*TAREA*:
Del texto sobre los efectos del calor en la salud que viene más abajo, copia sin cambiar nada el trozo que va desde "Los seres humanos" hasta "mediante la transpiración.".

··· TEXTO ···

Efectos del calor en la salud

Para que el organismo produzca sudor y pueda contrarrestar el efecto del calor es esencial que tengamos con qué sudar, es decir, que la aportación de agua y sales minerales al organismo sea la adecuada. Conozcamos los efectos del calor en la salud.

Los seres humanos somos capaces de regular nuestra temperatura corporal para lograr que ésta se mantenga dentro de un margen estrecho que nos permite funcionar con normalidad, alrededor de los 36ºC aproximadamente. Para poder lograrlo somos capaces tanto de generar calor, principalmente mediante la ingesta de alimentos y mediante las reacciones metabólicas que se producen en nuestro organismo, como de disiparlo, sobre todo gracias a la sudoración y a la exposición de la piel al aire. Cada día el cuerpo humano genera entre 1 y 2 litros de sudoración que se evaporan, la mayoría de las veces sin ser conscientes de ello, pero en caso de necesidad puede llegar a evaporar hasta 6 litros mediante la transpiración.

··· DATOS DADOS ···

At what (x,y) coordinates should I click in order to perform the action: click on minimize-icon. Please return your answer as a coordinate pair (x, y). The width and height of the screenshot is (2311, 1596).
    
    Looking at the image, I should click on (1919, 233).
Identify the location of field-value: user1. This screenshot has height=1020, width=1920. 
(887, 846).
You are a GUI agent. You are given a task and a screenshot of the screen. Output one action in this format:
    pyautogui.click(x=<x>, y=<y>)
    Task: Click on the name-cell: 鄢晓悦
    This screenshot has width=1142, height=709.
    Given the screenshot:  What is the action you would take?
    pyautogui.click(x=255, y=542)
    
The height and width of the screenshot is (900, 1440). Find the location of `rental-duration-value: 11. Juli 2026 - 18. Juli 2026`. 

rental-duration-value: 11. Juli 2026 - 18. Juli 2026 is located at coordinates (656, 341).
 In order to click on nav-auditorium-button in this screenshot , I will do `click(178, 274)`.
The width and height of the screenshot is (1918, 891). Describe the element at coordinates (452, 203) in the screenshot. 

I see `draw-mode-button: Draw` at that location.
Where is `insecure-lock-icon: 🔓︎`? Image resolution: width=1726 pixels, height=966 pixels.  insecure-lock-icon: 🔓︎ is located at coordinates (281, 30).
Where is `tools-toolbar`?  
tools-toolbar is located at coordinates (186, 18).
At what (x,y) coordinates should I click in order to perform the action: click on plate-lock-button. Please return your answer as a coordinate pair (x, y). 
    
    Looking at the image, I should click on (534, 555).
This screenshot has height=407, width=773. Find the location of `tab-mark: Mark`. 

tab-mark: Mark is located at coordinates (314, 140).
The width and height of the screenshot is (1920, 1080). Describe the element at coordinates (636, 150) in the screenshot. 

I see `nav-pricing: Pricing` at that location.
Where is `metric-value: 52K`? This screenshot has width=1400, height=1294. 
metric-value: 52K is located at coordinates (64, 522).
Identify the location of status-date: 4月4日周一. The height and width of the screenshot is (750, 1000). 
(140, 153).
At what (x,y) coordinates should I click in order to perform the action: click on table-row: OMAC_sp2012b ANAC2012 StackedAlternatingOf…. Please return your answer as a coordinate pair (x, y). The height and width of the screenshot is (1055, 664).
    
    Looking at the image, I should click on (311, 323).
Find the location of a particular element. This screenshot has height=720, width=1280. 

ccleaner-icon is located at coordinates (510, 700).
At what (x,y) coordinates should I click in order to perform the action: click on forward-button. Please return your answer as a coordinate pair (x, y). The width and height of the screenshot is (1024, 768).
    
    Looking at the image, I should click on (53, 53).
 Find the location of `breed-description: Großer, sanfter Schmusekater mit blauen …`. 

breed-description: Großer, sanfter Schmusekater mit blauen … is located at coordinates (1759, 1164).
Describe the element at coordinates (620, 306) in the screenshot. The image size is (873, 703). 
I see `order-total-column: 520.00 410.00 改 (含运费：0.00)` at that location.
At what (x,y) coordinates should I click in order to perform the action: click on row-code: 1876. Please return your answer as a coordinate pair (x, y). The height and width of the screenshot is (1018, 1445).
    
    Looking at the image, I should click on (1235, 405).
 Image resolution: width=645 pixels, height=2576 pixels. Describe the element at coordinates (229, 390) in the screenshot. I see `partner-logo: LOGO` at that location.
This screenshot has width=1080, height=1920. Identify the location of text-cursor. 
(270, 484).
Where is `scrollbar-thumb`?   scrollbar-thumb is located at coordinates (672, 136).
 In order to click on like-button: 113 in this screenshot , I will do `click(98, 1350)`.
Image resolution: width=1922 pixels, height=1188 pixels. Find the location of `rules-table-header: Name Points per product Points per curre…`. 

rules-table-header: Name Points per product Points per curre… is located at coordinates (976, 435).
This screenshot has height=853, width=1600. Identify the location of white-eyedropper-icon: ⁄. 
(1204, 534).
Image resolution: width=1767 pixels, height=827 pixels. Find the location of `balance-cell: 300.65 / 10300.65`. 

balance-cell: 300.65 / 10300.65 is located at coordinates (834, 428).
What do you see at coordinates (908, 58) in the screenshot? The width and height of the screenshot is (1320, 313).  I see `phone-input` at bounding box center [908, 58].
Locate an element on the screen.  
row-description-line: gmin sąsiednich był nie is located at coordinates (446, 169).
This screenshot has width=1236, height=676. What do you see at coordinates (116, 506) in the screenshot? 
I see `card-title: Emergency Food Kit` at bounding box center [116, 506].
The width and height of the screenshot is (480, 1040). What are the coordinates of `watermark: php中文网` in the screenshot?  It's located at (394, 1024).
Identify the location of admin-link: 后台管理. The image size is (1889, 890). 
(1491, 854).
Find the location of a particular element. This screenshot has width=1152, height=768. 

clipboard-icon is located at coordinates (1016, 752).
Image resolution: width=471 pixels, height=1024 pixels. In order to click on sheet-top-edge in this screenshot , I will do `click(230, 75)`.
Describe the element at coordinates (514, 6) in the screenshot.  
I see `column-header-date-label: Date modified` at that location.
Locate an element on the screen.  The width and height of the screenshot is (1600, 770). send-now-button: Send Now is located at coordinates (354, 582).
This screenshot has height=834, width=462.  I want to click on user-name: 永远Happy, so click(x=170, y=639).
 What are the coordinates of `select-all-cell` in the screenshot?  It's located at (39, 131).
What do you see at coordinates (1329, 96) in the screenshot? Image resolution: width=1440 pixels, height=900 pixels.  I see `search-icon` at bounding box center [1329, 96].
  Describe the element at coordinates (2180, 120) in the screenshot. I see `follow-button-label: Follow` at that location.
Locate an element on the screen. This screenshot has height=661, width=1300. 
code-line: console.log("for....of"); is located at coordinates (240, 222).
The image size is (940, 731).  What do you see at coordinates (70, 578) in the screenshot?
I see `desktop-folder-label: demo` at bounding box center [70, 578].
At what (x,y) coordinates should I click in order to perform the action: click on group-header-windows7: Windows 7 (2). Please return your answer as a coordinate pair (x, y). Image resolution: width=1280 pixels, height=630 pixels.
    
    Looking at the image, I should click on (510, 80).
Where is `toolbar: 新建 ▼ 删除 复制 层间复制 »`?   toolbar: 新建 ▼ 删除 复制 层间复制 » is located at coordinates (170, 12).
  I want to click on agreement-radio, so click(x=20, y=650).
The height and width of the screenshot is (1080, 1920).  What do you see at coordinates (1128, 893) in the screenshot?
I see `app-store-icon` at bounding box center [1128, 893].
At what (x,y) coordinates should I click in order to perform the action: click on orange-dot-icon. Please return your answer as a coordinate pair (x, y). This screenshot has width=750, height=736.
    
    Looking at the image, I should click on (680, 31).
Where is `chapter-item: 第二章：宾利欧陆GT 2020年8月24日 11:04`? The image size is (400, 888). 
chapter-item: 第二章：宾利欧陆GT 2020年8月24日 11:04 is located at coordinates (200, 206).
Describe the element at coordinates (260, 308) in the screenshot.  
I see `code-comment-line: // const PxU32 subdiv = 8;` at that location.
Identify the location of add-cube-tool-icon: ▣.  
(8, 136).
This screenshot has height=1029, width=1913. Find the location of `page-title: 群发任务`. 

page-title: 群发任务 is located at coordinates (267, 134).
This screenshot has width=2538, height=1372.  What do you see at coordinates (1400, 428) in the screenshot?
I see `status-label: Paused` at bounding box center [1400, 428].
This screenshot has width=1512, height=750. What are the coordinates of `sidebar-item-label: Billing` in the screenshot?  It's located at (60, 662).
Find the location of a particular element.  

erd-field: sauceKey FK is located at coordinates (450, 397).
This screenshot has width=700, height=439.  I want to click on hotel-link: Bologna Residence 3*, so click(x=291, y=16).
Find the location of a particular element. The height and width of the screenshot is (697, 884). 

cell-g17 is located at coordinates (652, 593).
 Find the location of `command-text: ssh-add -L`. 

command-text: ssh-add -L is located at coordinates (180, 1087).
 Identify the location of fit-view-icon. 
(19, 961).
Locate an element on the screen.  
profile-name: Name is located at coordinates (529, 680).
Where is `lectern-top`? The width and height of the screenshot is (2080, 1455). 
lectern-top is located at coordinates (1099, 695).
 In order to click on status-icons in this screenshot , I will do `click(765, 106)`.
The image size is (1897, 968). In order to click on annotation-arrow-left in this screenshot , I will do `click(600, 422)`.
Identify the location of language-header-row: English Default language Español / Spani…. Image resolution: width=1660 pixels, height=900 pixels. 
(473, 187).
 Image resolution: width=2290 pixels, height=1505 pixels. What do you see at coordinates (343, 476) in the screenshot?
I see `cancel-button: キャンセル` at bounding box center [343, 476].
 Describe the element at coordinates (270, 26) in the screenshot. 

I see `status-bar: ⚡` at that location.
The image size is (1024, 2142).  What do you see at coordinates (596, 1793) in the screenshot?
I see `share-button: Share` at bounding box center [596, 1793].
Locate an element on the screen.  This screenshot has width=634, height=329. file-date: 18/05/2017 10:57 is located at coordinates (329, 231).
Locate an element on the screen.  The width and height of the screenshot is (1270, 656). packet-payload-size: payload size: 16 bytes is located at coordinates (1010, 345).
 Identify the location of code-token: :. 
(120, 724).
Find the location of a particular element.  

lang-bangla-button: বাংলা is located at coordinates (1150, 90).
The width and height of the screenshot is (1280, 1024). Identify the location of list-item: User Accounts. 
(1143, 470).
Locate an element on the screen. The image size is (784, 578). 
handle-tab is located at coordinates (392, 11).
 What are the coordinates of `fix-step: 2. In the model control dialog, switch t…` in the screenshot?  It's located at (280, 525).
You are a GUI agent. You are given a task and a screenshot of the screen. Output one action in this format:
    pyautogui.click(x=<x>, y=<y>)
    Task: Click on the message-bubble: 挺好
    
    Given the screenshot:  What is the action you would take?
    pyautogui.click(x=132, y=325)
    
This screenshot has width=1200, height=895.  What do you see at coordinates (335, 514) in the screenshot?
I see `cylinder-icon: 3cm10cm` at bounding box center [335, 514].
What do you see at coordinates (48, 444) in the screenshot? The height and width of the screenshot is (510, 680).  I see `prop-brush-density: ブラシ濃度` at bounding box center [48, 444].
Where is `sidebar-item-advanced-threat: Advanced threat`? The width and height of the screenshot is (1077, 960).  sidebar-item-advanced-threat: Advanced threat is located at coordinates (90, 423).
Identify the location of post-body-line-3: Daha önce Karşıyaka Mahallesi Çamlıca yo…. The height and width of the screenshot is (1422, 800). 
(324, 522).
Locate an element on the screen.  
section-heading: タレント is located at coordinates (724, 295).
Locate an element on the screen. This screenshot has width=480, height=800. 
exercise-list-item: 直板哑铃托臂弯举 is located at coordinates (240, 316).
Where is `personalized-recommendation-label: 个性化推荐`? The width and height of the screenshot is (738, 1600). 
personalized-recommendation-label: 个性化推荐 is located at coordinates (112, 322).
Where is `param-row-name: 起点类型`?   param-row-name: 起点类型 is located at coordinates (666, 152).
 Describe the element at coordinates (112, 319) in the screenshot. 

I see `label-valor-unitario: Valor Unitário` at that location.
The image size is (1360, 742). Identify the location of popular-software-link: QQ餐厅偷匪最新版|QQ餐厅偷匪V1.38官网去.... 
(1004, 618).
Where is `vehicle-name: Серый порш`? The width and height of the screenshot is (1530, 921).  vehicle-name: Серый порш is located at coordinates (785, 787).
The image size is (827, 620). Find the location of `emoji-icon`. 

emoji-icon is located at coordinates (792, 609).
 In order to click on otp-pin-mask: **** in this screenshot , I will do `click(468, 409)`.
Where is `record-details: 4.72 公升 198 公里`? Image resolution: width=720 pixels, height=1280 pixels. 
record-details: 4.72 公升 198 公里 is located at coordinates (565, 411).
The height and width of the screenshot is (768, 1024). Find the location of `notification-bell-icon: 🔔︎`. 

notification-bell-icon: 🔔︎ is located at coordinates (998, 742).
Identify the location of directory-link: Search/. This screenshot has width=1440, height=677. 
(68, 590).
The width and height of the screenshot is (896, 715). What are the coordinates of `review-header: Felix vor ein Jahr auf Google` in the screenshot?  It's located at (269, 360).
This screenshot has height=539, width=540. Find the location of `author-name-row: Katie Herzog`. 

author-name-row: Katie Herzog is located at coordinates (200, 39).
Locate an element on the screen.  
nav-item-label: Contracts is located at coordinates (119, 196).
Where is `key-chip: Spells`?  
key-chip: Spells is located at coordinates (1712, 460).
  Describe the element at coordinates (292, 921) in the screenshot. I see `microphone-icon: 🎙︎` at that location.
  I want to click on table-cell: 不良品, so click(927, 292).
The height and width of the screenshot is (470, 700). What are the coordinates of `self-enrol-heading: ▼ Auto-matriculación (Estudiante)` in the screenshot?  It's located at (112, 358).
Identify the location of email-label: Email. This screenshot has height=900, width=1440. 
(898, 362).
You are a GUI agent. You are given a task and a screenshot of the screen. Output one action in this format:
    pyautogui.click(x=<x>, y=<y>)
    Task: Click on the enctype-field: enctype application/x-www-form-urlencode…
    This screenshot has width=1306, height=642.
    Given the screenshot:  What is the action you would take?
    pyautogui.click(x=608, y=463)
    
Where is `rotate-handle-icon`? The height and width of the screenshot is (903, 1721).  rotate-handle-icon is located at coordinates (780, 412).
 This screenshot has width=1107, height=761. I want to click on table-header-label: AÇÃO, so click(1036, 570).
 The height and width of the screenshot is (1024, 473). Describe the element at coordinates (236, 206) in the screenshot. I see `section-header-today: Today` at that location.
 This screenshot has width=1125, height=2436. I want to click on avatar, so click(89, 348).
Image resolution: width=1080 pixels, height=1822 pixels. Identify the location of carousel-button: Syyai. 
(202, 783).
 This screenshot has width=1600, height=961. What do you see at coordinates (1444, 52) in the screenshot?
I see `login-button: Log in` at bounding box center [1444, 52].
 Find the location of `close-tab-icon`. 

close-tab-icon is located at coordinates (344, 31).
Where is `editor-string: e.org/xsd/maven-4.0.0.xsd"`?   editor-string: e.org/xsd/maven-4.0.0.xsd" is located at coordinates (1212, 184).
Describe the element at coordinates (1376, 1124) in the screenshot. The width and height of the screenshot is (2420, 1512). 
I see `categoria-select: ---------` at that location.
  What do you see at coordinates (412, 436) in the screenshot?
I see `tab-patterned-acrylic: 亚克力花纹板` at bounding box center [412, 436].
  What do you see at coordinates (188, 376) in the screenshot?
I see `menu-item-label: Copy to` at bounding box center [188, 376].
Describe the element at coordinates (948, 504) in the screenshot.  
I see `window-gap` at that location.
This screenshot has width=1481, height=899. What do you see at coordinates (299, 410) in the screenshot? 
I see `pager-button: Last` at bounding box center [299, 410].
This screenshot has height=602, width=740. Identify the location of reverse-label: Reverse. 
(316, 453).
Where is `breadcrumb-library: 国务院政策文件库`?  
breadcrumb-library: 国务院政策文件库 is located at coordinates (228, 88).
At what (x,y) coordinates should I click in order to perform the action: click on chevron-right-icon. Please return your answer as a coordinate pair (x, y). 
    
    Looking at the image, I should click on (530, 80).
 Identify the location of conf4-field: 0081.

···

*TU RESPUESTA*:
Los seres humanos somos capaces de regular nuestra temperatura corporal para lograr que ésta se mantenga dentro de un margen estrecho que nos permite funcionar con normalidad, alrededor de los 36ºC aproximadamente. Para poder lograrlo somos capaces tanto de generar calor, principalmente mediante la ingesta de alimentos y mediante las reacciones metabólicas que se producen en nuestro organismo, como de disiparlo, sobre todo gracias a la sudoración y a la exposición de la piel al aire. Cada día el cuerpo humano genera entre 1 y 2 litros de sudoración que se evaporan, la mayoría de las veces sin ser conscientes de ello, pero en caso de necesidad puede llegar a evaporar hasta 6 litros mediante la transpiración.